What is Selenium?
Selenium is one of the nutrients that people only require in small quantities. As such, the fact that lots of people still aren’t getting enough is that much more unfortunate.
Historically and in many parts of the world today, people have had to count on nutrients like selenium being present in the soil in which they grow their crops. Some water and food sources are naturally fortified with this nutrient.
However, a lot of people today will get their selenium through supplements and foods that have been artificially fortified with selenium.
Selenium as an Antioxidant
Vitamins and minerals that can act as antioxidants have all gotten more attention in recent years. Many people are interested in ways that they can protect cells from damage or defend against cellular damage.
Nutrients like selenium andglutathione may have their role to play in acting against this sort of cellular damage.
While selenium is not exactly in that league, its antioxidant properties are still worthy of notice and study.
There is some evidence that consuming selenium can help people counteract cancer, especially prostate cancer. It’s potential for treating autoimmune disorders like arthritis and asthma has also been studied.
A good portion of the illnesses that people take for granted as part of life are, in fact, disorders that are caused by cellular damage of the sort that can be addressed through the consumption of antioxidants.
Selenium may be able to help people who are struggling with depression, especially if they were deficient previously. The consumption of selenium may help to prevent cardiovascular diseases.
People who are suffering from hypothyroidism may be able to alleviate some of their symptoms through the consumption of selenium. However, overall, a lot of the health benefits of selenium can be traced to the fact that it can help improve immune function.
A good portion of people’s problems in general are traced to immune system abnormalities, and selenium can help straighten out those problems.
It should also be noted that antioxidants work together. Being deficient in one nutrient can put people at risk for a deficiency in other nutrients.
Getting the full range of antioxidants is necessary for human health in general, which is why it is important not to neglect even the nutrients that are only needed in trace amounts.
However, it is still a good idea for all people to avoid selenium deficiency, since the long-term consequences of vitamin and mineral deficiencies are all avoidable in the modern world and they are all unnecessary.
People need not be alarmed if they are concerned about their selenium levels. Dietary changes and supplementation will suffice.
Dietary Sources of Selenium
It is a nutrient that vegans and vegetarians might be lacking unless they take supplements. It is true that it is present in certain soils, which means that plants are going to absorb them and the vegans and vegetarians in question will be able to benefit from those nutrients.
However, the selenium content of soils is very inconsistent.
It is difficult to make generalizations about the selenium content of plants specifically because it can be so inconsistent. The selenium content of meat is much more consistent, since animals consume plants in such large quantities, and they are much more likely to have absorbed enough selenium than stationary plants.
Vegans and vegetarians will need to take supplements, since even vegetarians who eat dairy products and eggs will probably not be getting enough selenium.

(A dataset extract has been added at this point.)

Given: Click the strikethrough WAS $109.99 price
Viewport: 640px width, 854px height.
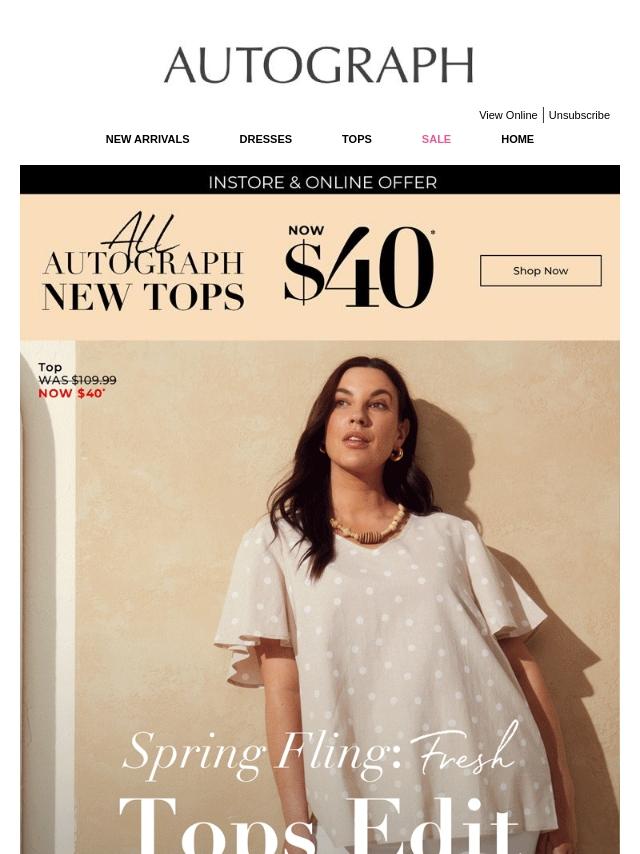Looking at the screenshot, I should pyautogui.click(x=77, y=380).
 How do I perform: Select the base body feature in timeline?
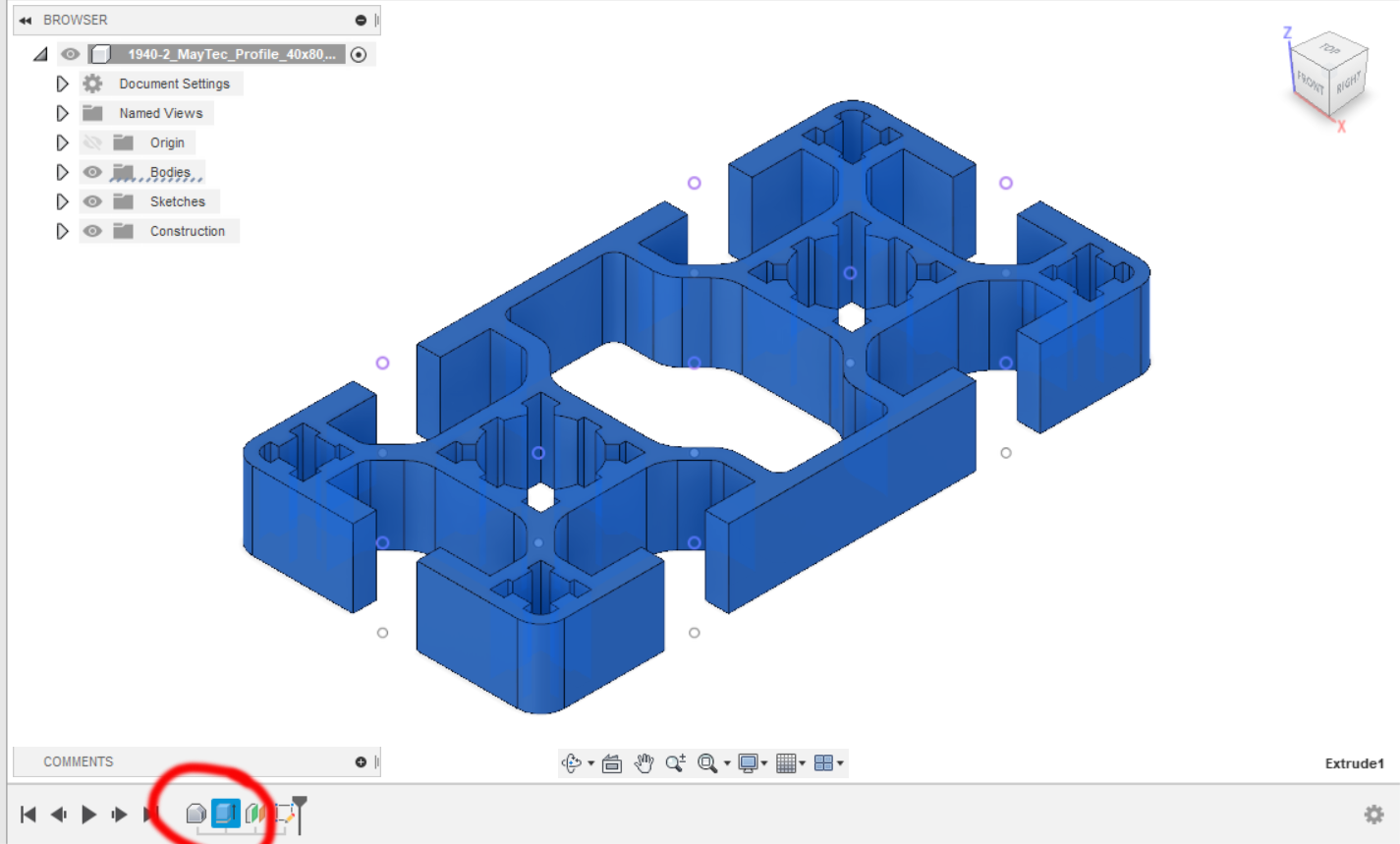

Cow’s milk and eggs do contain selenium, but they are not the best sources in the world. Sesame seeds, sunflower seeds, brown rice, spinach, broccoli, Swiss chard, garlic, and mushrooms are natural vegan sources of selenium.
However, vegans will have to eat a lot of these foods regularly in order to get everything that they need.
Tuna is one of the best sources that is available today. One of the most overlooked health benefits of fish like tuna would be their selenium content. Some people might be concerned about the mercury content of tuna, which is indeed above average for fish. However, as long as people avoid eating it every day, they should be fine.
Sardines, salmon, and shrimp all contain high levels of this nutrient. Many of these fish are lower in mercury, which can make them good alternatives to tuna. Cod and scallops are other good seafood sources of selenium.
Individuals who prefer land animals can get plenty of their daily selenium from beef, lamb, turkey, and chicken. Essentially, people who eat daily servings of meat will probably get enough selenium, especially if they specifically eat fish.
Taking selenium supplements may still be a good idea for lots of people. The selenium content of almost anything in nature is going to be somewhat unpredictable, while the selenium content of supplements is going to be guaranteed.
People can also more easily control the selenium content of their supplements compared to the selenium content of what they eat.
It is also true that cooking can potentially damage the selenium content of a given dish. Lots of chemical reactions occur during the cooking process. When people consume selenium supplements, they are getting a more pure form of the supplement.
Taking too much of this nutrient can lead to toxicity, and people will not get additional health benefits from taking more than what they need. A balance is required, and it is easier to achieve that balance for the people who have a sense of the selenium content of food and the supplements they take.
Ultimately, there are plenty of ways to get selenium, and people should choose the methods that work for them. However, some methods are going to work more effectively than others.